Receiving the data is an entirely different matter. Apparently, the students knew that the size of a vector is commonly stored inside the object somewhere and that they therefore had to make sure it was the right size before filling it. And they did that correctly by calling resize(). But the problem is that I am fairly sure that there may be other bits of information stored inside a vector-object.
I came up with an example to make this clear: Let’s say my software needs to work in a hostile environment, e.g. space. From time to time, an x-ray would run through my transistors and flip a bit or two (not that I know much about x-rays or how they can affect transistors, but thats not the point). Therefore, the vector-object I am using has the same interface from the outside and conforms to the C++-standard, but has some sophisticated error-detection and recovery mechanism hidden inside.
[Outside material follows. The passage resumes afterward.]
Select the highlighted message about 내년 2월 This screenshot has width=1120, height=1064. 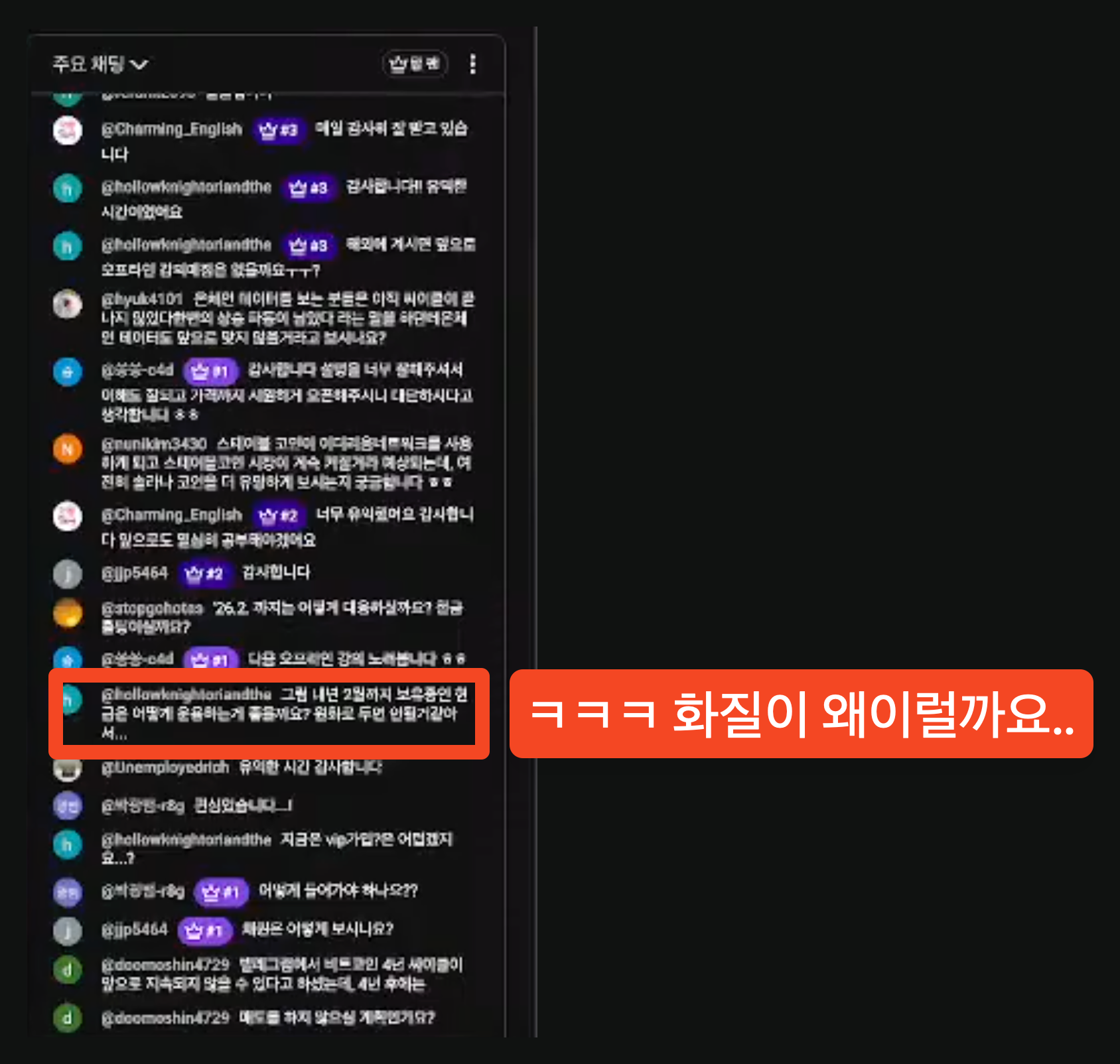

Maybe it is maintaining a hash-value over all elements. Or something like that. When the recv()-operation is called like shown above, the vector elements are not accessed through the correct interface, but rather through whichever mechanism MPI sees fit to use to fill an array. Maybe memcpy(). And therefore my error-correction mechanism will be all messed up after the operation, leaving the vector-object in an inconsistent state. And thats why this way of doing things is wrong.
The point I am trying to make here is: A vector is an object. Like any object, it may have hidden implementation details inside and therefore you must use its interface to change it, like any other object. Counting on object-internals like the fact that it probably has a big block of memory inside to store the actual data will not do, although it may work with your present implementation!
Wow, I really got into preaching mode here :o, sorry about that. And now I should probably really go and find me a copy of the C++-standard to validate all my theories against – and hope that I am able to understand the language they use in there… 😯
[Update]:Thanks a lot for all the comments. I have bought the C++-Standard because I wanted to make sure and I would like to add a few things:
- In the version of the 2003 standard I have here it says: “The elements of a vector are stored contiguously” – so that settles that question. This makes my last statement somewhat wrong, this is not an implementation detail exactly as I guessed at the beginning of my article.
- Nowhere in the standard (or at least nowhere that I could find – the dang thing is 786 pages long after all) does it say anything about other internal data stored in a vector object. And this makes the main point in the article still valid: if there is a vector implementation that saves more than the size of the vector internally (like the error correction code I mention in my article) it is not save to access the contents of the internal array in the way described. You have to go through the interface of the vector (which, incidentally will be no problem most of the time, because the operator[] is part of the interface). But things like memcpy() probably won’t do – although they will for an array. If anyone has anything substantial to say to counter this point, I would be really interested in your comments!
- Thanks for the helpful resources, especially this one from Herb Sutter was very enlightening.
- And last but not least: resize() is required, reserve() won’t do (because the size that is stored internally will be wrong if you use reserve()).
Thanks for all your comments, this was very enlightening!